With no edits of any kind, print each record that follows.

[Stored records]
◇ ◇ ◇ ◇ ◇
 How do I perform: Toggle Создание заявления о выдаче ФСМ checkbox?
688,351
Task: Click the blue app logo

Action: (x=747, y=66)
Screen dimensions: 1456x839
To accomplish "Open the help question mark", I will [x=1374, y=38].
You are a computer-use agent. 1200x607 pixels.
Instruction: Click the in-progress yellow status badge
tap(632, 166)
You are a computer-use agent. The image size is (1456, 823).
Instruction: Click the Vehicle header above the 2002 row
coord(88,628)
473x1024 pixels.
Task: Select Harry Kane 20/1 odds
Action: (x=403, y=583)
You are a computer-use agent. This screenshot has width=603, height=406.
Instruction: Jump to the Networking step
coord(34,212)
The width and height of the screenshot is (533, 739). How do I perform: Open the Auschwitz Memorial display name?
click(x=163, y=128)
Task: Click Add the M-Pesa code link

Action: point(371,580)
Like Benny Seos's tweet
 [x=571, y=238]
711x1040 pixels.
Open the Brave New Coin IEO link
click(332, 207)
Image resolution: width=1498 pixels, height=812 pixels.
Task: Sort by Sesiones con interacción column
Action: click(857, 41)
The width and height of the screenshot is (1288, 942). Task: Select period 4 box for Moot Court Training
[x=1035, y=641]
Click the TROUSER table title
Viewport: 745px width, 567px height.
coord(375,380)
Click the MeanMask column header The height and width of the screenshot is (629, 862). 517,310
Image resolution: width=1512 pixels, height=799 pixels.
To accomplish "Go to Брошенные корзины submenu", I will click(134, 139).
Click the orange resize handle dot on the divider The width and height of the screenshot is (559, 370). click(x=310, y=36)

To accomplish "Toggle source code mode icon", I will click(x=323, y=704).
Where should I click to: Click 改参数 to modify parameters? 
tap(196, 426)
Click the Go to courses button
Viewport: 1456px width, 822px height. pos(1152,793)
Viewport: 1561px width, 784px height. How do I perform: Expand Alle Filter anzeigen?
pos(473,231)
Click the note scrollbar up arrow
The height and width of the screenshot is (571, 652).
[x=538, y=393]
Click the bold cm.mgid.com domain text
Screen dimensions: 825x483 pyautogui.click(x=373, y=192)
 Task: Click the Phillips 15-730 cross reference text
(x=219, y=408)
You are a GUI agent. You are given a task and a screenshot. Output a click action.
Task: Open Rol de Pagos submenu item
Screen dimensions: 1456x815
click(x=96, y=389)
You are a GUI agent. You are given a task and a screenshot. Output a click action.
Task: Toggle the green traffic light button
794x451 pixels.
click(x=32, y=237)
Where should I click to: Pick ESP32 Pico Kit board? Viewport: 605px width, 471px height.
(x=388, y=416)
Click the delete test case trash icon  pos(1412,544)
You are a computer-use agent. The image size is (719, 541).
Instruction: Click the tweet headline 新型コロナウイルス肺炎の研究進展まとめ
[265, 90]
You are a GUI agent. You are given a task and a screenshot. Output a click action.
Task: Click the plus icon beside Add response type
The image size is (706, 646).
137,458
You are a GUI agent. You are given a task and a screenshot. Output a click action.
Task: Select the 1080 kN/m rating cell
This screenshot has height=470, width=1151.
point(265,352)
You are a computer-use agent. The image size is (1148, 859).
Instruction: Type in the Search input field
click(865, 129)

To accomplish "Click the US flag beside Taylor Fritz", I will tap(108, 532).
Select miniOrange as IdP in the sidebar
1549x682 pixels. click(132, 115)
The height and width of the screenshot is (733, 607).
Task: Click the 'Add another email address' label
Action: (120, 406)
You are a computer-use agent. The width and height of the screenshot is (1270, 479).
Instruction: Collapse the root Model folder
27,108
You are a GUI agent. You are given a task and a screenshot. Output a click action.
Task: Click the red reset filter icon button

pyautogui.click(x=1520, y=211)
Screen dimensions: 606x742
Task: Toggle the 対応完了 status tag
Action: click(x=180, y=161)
◇ ◇ ◇ ◇ ◇
_Result for this task:_
 How do I perform: Toggle Создание заявления о выдаче ФСМ checkbox?
688,351
Task: Click the blue app logo

Action: (x=747, y=66)
Screen dimensions: 1456x839
To accomplish "Open the help question mark", I will [x=1374, y=38].
You are a computer-use agent. 1200x607 pixels.
Instruction: Click the in-progress yellow status badge
tap(632, 166)
You are a computer-use agent. The image size is (1456, 823).
Instruction: Click the Vehicle header above the 2002 row
coord(88,628)
473x1024 pixels.
Task: Select Harry Kane 20/1 odds
Action: (x=403, y=583)
You are a computer-use agent. This screenshot has width=603, height=406.
Instruction: Jump to the Networking step
coord(34,212)
The width and height of the screenshot is (533, 739). How do I perform: Open the Auschwitz Memorial display name?
click(x=163, y=128)
Task: Click Add the M-Pesa code link

Action: point(371,580)
Like Benny Seos's tweet
 [x=571, y=238]
711x1040 pixels.
Open the Brave New Coin IEO link
click(332, 207)
Image resolution: width=1498 pixels, height=812 pixels.
Task: Sort by Sesiones con interacción column
Action: click(857, 41)
The width and height of the screenshot is (1288, 942). Task: Select period 4 box for Moot Court Training
[x=1035, y=641]
Click the TROUSER table title
Viewport: 745px width, 567px height.
coord(375,380)
Click the MeanMask column header The height and width of the screenshot is (629, 862). 517,310
Image resolution: width=1512 pixels, height=799 pixels.
To accomplish "Go to Брошенные корзины submenu", I will click(134, 139).
Click the orange resize handle dot on the divider The width and height of the screenshot is (559, 370). click(x=310, y=36)

To accomplish "Toggle source code mode icon", I will click(x=323, y=704).
Where should I click to: Click 改参数 to modify parameters? 
tap(196, 426)
Click the Go to courses button
Viewport: 1456px width, 822px height. pos(1152,793)
Viewport: 1561px width, 784px height. How do I perform: Expand Alle Filter anzeigen?
pos(473,231)
Click the note scrollbar up arrow
The height and width of the screenshot is (571, 652).
[x=538, y=393]
Click the bold cm.mgid.com domain text
Screen dimensions: 825x483 pyautogui.click(x=373, y=192)
 Task: Click the Phillips 15-730 cross reference text
(x=219, y=408)
You are a GUI agent. You are given a task and a screenshot. Output a click action.
Task: Open Rol de Pagos submenu item
Screen dimensions: 1456x815
click(x=96, y=389)
You are a GUI agent. You are given a task and a screenshot. Output a click action.
Task: Toggle the green traffic light button
794x451 pixels.
click(x=32, y=237)
Where should I click to: Pick ESP32 Pico Kit board? Viewport: 605px width, 471px height.
(x=388, y=416)
Click the delete test case trash icon  pos(1412,544)
You are a computer-use agent. The image size is (719, 541).
Instruction: Click the tweet headline 新型コロナウイルス肺炎の研究進展まとめ
[265, 90]
You are a GUI agent. You are given a task and a screenshot. Output a click action.
Task: Click the plus icon beside Add response type
The image size is (706, 646).
137,458
You are a GUI agent. You are given a task and a screenshot. Output a click action.
Task: Select the 1080 kN/m rating cell
This screenshot has height=470, width=1151.
point(265,352)
You are a computer-use agent. The image size is (1148, 859).
Instruction: Type in the Search input field
click(865, 129)

To accomplish "Click the US flag beside Taylor Fritz", I will tap(108, 532).
Select miniOrange as IdP in the sidebar
1549x682 pixels. click(132, 115)
The height and width of the screenshot is (733, 607).
Task: Click the 'Add another email address' label
Action: (120, 406)
You are a computer-use agent. The width and height of the screenshot is (1270, 479).
Instruction: Collapse the root Model folder
27,108
You are a GUI agent. You are given a task and a screenshot. Output a click action.
Task: Click the red reset filter icon button

pyautogui.click(x=1520, y=211)
Screen dimensions: 606x742
Task: Toggle the 対応完了 status tag
Action: click(x=180, y=161)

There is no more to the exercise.